[GIVEN RECORDS — start]
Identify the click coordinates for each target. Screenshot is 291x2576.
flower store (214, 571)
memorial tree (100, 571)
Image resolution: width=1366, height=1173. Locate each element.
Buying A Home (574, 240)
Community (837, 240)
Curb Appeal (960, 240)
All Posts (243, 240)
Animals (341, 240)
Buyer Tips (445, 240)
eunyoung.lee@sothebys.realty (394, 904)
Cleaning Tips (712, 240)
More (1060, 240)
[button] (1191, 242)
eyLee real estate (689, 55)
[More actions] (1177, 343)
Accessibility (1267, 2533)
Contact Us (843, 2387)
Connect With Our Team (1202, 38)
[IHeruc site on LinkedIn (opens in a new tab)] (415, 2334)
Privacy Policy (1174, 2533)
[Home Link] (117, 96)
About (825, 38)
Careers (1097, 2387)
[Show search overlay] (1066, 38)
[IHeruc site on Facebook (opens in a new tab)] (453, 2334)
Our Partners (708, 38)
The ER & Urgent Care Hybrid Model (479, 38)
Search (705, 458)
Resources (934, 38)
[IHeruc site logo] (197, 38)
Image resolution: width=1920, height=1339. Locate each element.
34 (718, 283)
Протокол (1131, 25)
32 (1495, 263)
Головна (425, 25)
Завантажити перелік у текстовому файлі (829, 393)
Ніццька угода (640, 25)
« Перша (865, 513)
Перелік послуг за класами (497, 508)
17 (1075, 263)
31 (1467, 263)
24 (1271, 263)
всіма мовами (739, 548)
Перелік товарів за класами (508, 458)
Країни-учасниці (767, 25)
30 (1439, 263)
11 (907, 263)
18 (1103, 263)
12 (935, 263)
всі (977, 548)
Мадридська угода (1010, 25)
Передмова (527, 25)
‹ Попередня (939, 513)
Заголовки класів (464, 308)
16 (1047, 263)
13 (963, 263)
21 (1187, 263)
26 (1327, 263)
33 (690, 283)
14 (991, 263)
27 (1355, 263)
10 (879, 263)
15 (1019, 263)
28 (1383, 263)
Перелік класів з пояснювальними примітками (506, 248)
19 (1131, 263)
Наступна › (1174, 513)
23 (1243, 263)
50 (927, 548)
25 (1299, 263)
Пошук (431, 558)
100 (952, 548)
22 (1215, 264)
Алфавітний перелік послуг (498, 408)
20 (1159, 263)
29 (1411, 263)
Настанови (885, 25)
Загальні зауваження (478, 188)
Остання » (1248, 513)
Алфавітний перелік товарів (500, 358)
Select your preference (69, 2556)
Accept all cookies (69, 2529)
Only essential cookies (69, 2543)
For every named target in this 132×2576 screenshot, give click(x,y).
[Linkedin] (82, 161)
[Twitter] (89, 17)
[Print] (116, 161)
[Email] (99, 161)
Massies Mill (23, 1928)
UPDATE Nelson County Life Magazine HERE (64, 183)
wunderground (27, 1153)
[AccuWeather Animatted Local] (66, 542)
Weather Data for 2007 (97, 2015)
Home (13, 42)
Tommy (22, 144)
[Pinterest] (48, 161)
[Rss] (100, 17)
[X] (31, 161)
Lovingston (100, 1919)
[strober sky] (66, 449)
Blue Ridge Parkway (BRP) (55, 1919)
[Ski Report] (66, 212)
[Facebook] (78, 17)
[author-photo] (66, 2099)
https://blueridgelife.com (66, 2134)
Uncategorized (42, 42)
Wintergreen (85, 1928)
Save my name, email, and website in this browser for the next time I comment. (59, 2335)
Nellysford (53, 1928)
[GIVEN RECORDS — finish]
> REQUIRED ACTION
In full and without alteration, return every line above.

> SOLUTION TO THE EXERCISE
Identify the click coordinates for each target. Screenshot is 291x2576.
flower store (214, 571)
memorial tree (100, 571)
Image resolution: width=1366, height=1173. Locate each element.
Buying A Home (574, 240)
Community (837, 240)
Curb Appeal (960, 240)
All Posts (243, 240)
Animals (341, 240)
Buyer Tips (445, 240)
eunyoung.lee@sothebys.realty (394, 904)
Cleaning Tips (712, 240)
More (1060, 240)
[button] (1191, 242)
eyLee real estate (689, 55)
[More actions] (1177, 343)
Accessibility (1267, 2533)
Contact Us (843, 2387)
Connect With Our Team (1202, 38)
[IHeruc site on LinkedIn (opens in a new tab)] (415, 2334)
Privacy Policy (1174, 2533)
[Home Link] (117, 96)
About (825, 38)
Careers (1097, 2387)
[Show search overlay] (1066, 38)
[IHeruc site on Facebook (opens in a new tab)] (453, 2334)
Our Partners (708, 38)
The ER & Urgent Care Hybrid Model (479, 38)
Search (705, 458)
Resources (934, 38)
[IHeruc site logo] (197, 38)
Image resolution: width=1920, height=1339. Locate each element.
34 (718, 283)
Протокол (1131, 25)
32 (1495, 263)
Головна (425, 25)
Завантажити перелік у текстовому файлі (829, 393)
Ніццька угода (640, 25)
« Перша (865, 513)
Перелік послуг за класами (497, 508)
17 (1075, 263)
31 (1467, 263)
24 (1271, 263)
всіма мовами (739, 548)
Перелік товарів за класами (508, 458)
Країни-учасниці (767, 25)
30 (1439, 263)
11 (907, 263)
18 (1103, 263)
12 (935, 263)
всі (977, 548)
Мадридська угода (1010, 25)
Передмова (527, 25)
‹ Попередня (939, 513)
Заголовки класів (464, 308)
16 (1047, 263)
13 (963, 263)
21 (1187, 263)
26 (1327, 263)
33 (690, 283)
14 (991, 263)
27 (1355, 263)
10 (879, 263)
15 (1019, 263)
28 (1383, 263)
Перелік класів з пояснювальними примітками (506, 248)
19 (1131, 263)
Наступна › (1174, 513)
23 (1243, 263)
50 (927, 548)
25 (1299, 263)
Пошук (431, 558)
100 (952, 548)
22 (1215, 264)
Алфавітний перелік послуг (498, 408)
20 (1159, 263)
29 (1411, 263)
Настанови (885, 25)
Загальні зауваження (478, 188)
Остання » (1248, 513)
Алфавітний перелік товарів (500, 358)
Select your preference (69, 2556)
Accept all cookies (69, 2529)
Only essential cookies (69, 2543)
For every named target in this 132×2576 screenshot, give click(x,y).
[Linkedin] (82, 161)
[Twitter] (89, 17)
[Print] (116, 161)
[Email] (99, 161)
Massies Mill (23, 1928)
UPDATE Nelson County Life Magazine HERE (64, 183)
wunderground (27, 1153)
[AccuWeather Animatted Local] (66, 542)
Weather Data for 2007 (97, 2015)
Home (13, 42)
Tommy (22, 144)
[Pinterest] (48, 161)
[Rss] (100, 17)
[X] (31, 161)
Lovingston (100, 1919)
[strober sky] (66, 449)
Blue Ridge Parkway (BRP) (55, 1919)
[Ski Report] (66, 212)
[Facebook] (78, 17)
[author-photo] (66, 2099)
https://blueridgelife.com (66, 2134)
Uncategorized (42, 42)
Wintergreen (85, 1928)
Save my name, email, and website in this browser for the next time I comment. (59, 2335)
Nellysford (53, 1928)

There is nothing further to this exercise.